Reencontro


Europa, época da Segunda Guerra Mundial

A Alemanha se encontrava em completo desastre devido ao conflito entre os muitos países que deflagraram guerra entre si pelos mais diversos motivos, como a Alemanha que sob o domínio de um ditador louco e odioso, enfatizou a ideia de 'pureza racial', ordenando a prisão e eliminação de todos que considerava 'indignos de viver', conduzindo-os aos campos de concentração de onde nunca iriam sair. Ao menos, não vivos.

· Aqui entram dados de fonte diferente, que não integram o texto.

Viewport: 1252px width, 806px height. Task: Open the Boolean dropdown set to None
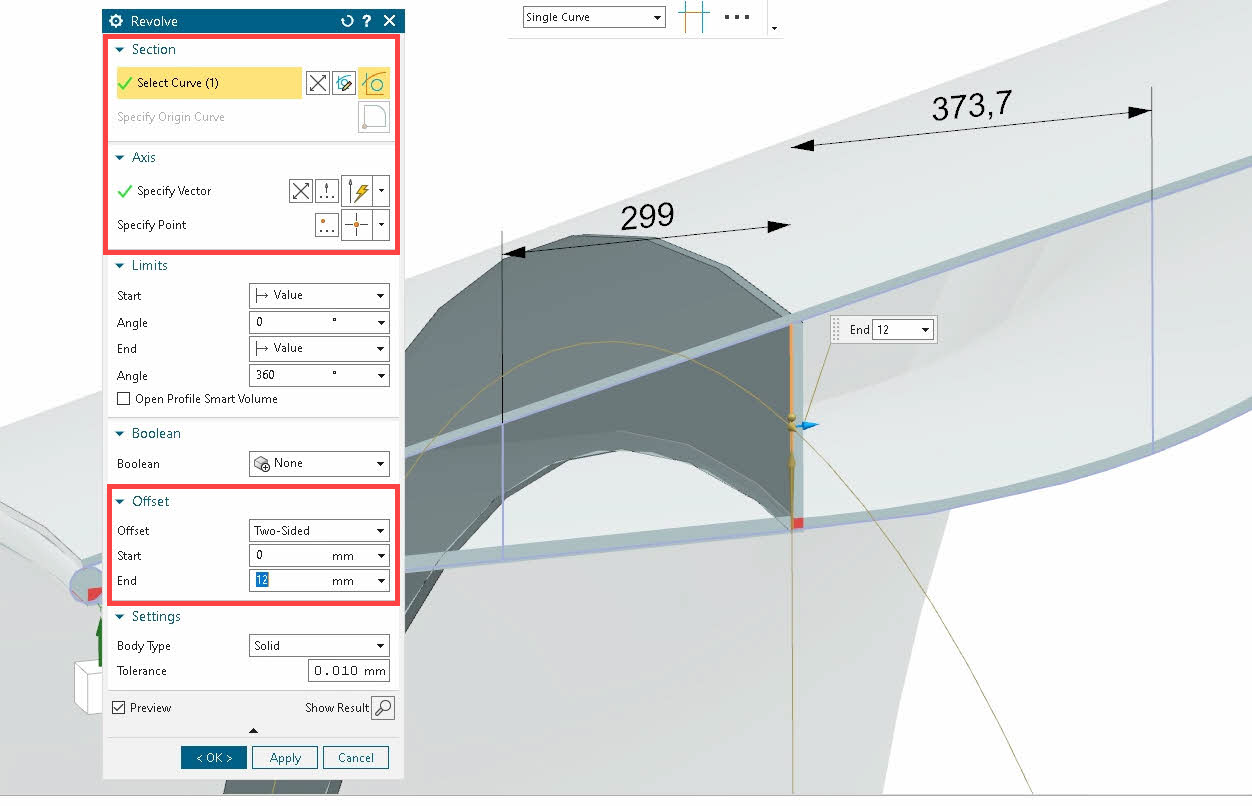pyautogui.click(x=319, y=464)
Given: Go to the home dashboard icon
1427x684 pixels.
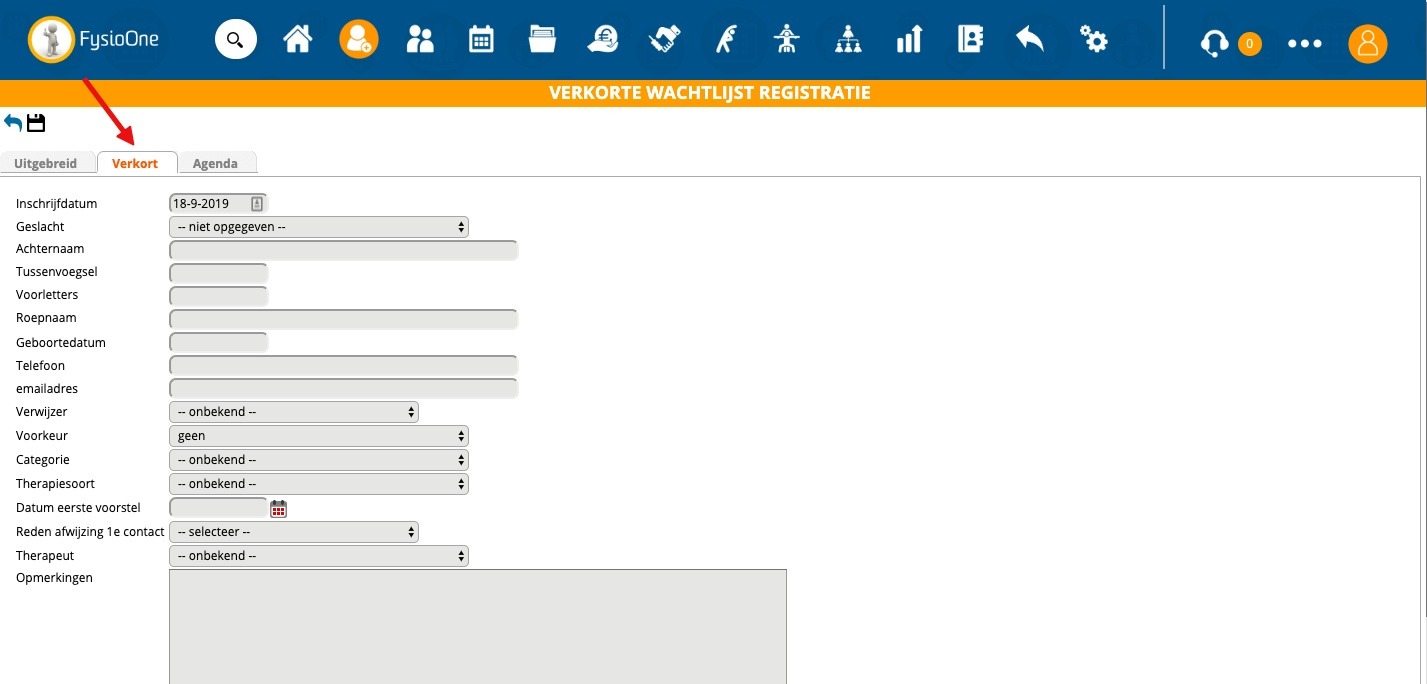Looking at the screenshot, I should click(x=297, y=40).
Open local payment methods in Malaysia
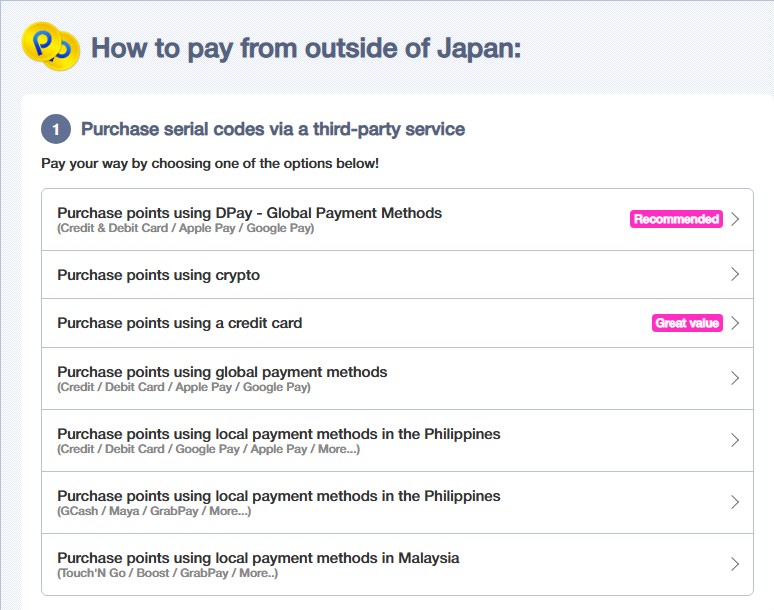The width and height of the screenshot is (774, 610). point(397,564)
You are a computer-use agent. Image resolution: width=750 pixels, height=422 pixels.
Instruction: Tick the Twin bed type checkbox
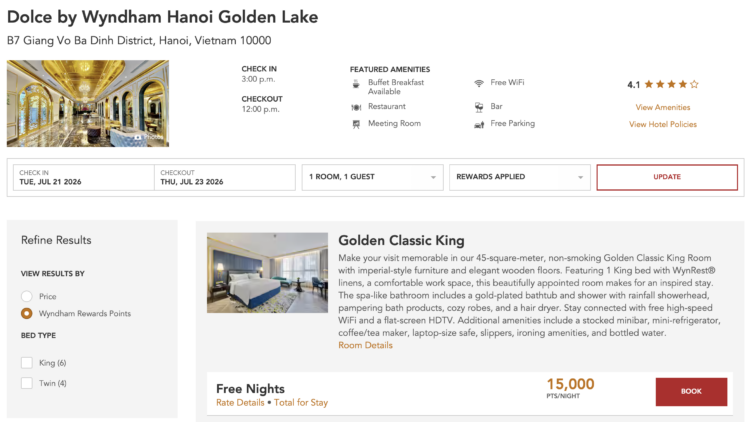point(27,383)
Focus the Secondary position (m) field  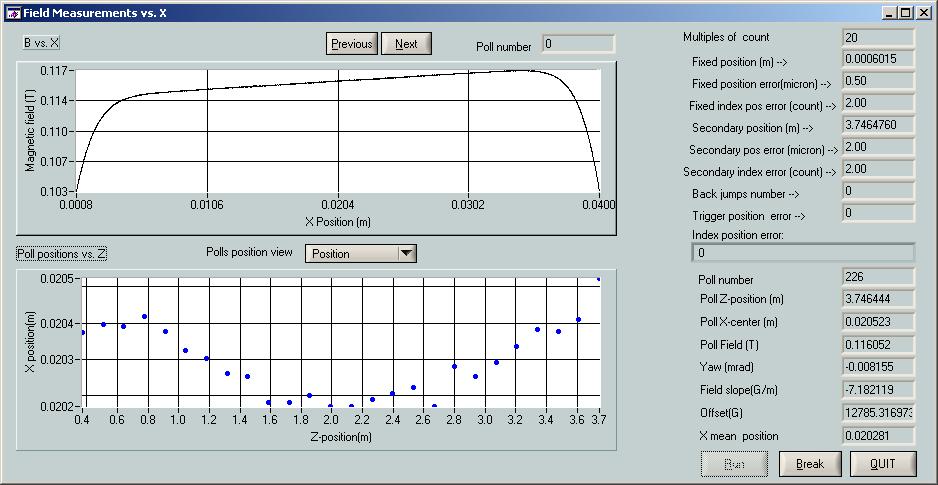click(x=878, y=126)
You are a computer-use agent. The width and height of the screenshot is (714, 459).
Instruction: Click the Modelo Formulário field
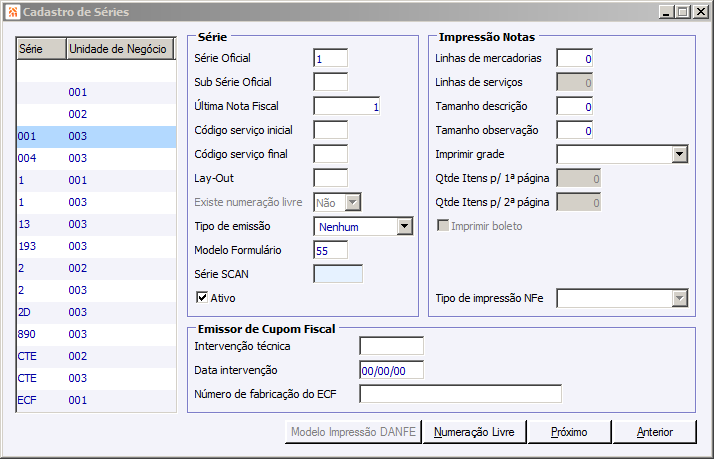(x=330, y=250)
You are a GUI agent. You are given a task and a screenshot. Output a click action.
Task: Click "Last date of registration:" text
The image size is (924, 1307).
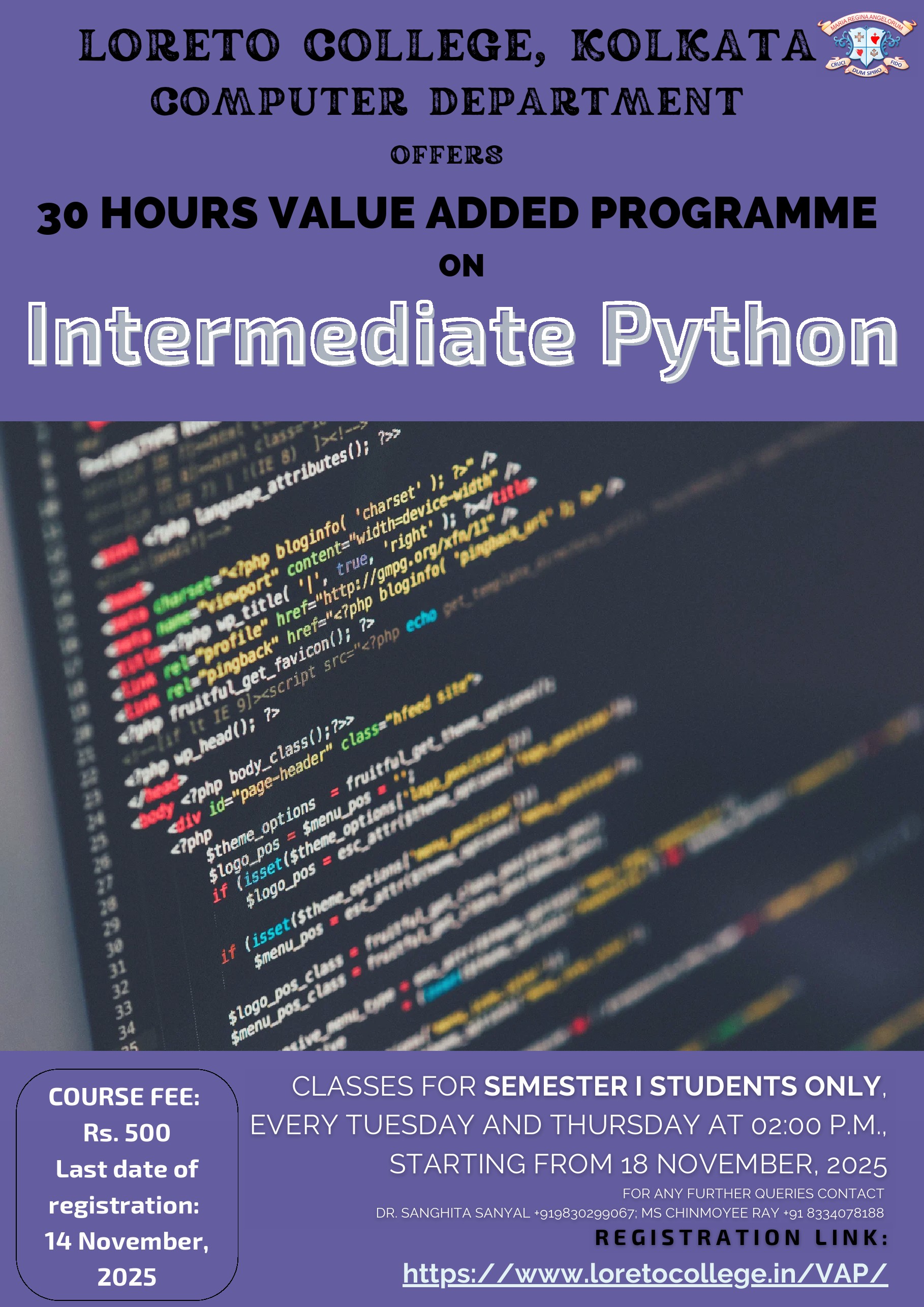[x=127, y=1187]

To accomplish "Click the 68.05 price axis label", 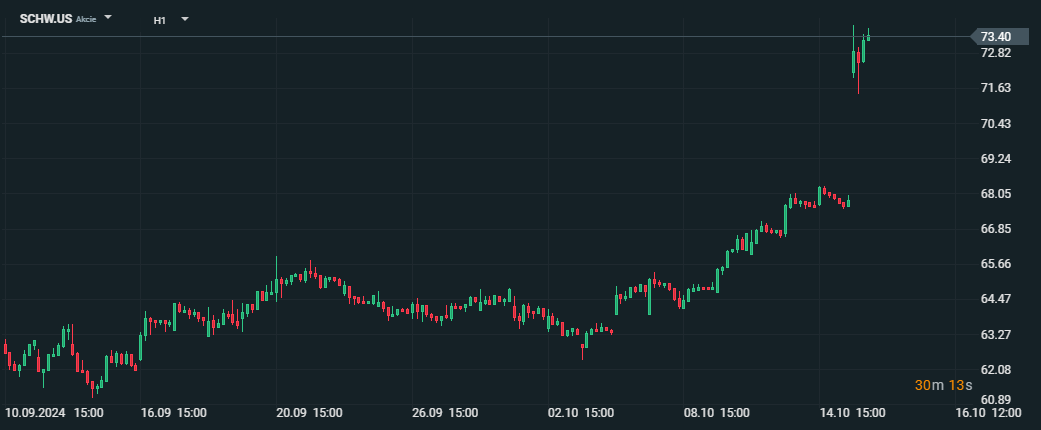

O ambiente dos campos era de completa amargura e desesperança, juntando ciganos, judeus, grupos religiosos que protestaram contra a guerra, prisioneiros capturados em combate, homossexuais e diversas etnias não-brancas para não se misturarem aos alemães puros. Os prisioneiros viviam o inferno por cada dia, afastados de suas vidas, famílias e amigos por ação dos nazistas, não contentes pelo poder que tinham de ter a posse do país, também se sentiam satisfeitos em separar pais dos filhos, irmãos dos irmãos e por aí vai. Todos eram obrigados a trabalhar sem descanso ou direito a boas refeições e recursos decentes, seja cavando, construindo, carregando pesos e ferros e até enterrando os corpos de parentes e muita gente que conheceram antes e após a prisão. Às vezes, tinham também os enterrados vivos somente por estarem doentes ou incapazes de trabalhar.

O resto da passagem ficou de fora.